--- start of Excerpt provided ---
October 5, 2016, 9:56 PM ET [19 Comments]
Jason Lewis
Los Angeles Kings Blogger • RSSArchiveCONTACT

With the most recent round of roster trimming, which saw Jonny Brodzinski, Andrew Crescenzi among others head down, the Kings now have a total of 30 players still on the roster. That breaks into two goalies, 17 forwards, and 11 defensemen. Now obviously the Kings have to cut a few more, seven to be exact, to get down to the 23-man roster.

For most of these guys, the regulars, you already know who they are and what they can bring to the LA Kings roster. But what about the guys that have made it to these late stages of camp that you don't know? That you have not seen? The ones that the fans do not know what exactly they bring to the table. Let's talk a bit about some of the late camp guys fighters and the lesser knowns and hone in on what they could bring to an LA Kings roster.

Adrian Kempe

Kempe is a widely known prospect for a few reasons. He was a noteworthy prospect in the Swedish Elite League in his development days, a major player for Team Sweden in the World Junior Championships, and arguably the Kings most exciting prospect.

While last year proved to be one of significant learning for the 20-year old Swede, he has had an outstanding training camp. In fact, Reign coach Mike Stothers stated that Kempe was a player that had "Stood out the most" in camp thus far.
--- end of Excerpt provided ---
[Tasks to perform]:
1. Translate this sentence from the Kings roster post into Spanish: "That breaks into two goalies, 17 forwards, and 11 defensemen."
2. Reproduce the part of the Kings roster post that opens with the words containing "October 5, 2016, 9:56" and closes with "the 23-man roster.", swapping "defensemen" for "defenders".
--- start of Extracted data ---
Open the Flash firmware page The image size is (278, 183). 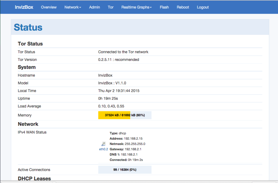(x=164, y=7)
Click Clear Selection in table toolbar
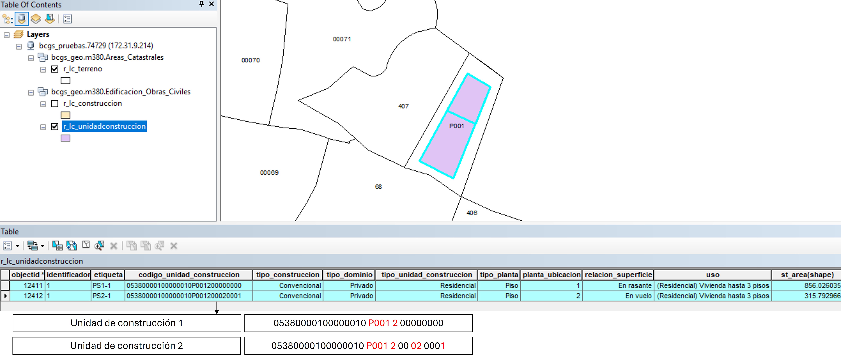841x358 pixels. click(86, 245)
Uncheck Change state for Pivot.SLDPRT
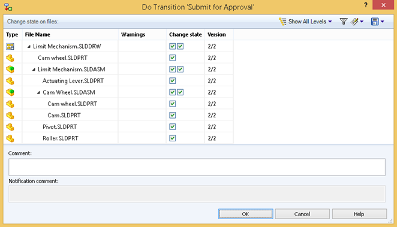The height and width of the screenshot is (227, 397). click(173, 126)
--- end of Extracted data ---
[Solutions by task]:
1. Eso se divide en dos porteros, 17 delanteros y 11 defensas.

2.
October 5, 2016, 9:56 PM ET [19 Comments]
Jason Lewis
Los Angeles Kings Blogger • RSSArchiveCONTACT

With the most recent round of roster trimming, which saw Jonny Brodzinski, Andrew Crescenzi among others head down, the Kings now have a total of 30 players still on the roster. That breaks into two goalies, 17 forwards, and 11 defenders. Now obviously the Kings have to cut a few more, seven to be exact, to get down to the 23-man roster.